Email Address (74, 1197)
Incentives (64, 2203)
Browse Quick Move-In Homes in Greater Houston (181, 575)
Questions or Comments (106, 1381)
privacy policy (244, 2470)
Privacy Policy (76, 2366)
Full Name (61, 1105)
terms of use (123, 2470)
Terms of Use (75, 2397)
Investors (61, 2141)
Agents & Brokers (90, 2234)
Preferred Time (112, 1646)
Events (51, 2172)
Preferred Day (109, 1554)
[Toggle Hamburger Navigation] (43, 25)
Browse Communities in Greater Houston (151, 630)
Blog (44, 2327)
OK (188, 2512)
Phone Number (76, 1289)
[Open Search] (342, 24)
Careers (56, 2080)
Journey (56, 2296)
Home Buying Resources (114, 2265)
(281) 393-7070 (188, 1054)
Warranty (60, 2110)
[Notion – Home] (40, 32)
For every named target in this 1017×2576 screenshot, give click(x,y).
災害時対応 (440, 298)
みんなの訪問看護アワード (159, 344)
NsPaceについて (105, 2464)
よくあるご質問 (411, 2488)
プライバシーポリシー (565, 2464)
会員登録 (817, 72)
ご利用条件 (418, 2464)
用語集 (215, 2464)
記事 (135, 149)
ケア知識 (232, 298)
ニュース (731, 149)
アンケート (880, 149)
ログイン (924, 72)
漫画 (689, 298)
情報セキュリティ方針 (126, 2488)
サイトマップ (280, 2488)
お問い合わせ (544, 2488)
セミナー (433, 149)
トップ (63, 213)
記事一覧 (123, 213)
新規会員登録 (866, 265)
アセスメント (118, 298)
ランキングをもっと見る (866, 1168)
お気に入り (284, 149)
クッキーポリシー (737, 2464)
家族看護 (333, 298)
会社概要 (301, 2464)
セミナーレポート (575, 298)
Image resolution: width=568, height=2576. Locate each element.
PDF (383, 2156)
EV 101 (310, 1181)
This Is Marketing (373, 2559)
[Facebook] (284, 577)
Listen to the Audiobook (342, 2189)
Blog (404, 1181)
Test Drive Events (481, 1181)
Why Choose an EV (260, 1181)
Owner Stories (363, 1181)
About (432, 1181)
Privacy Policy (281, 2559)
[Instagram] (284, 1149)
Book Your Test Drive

| ABOUT THIS TASK |
In the listing above, find the line with "トップ (63, 213)" and the line with "[Facebook] (284, 577)", then print exactly those two lines and every line between them, and nothing more.

| COMPLETED TASK |
トップ (63, 213)
記事一覧 (123, 213)
新規会員登録 (866, 265)
アセスメント (118, 298)
ランキングをもっと見る (866, 1168)
お気に入り (284, 149)
クッキーポリシー (737, 2464)
家族看護 (333, 298)
会社概要 (301, 2464)
セミナーレポート (575, 298)
Image resolution: width=568, height=2576. Locate each element.
PDF (383, 2156)
EV 101 (310, 1181)
This Is Marketing (373, 2559)
[Facebook] (284, 577)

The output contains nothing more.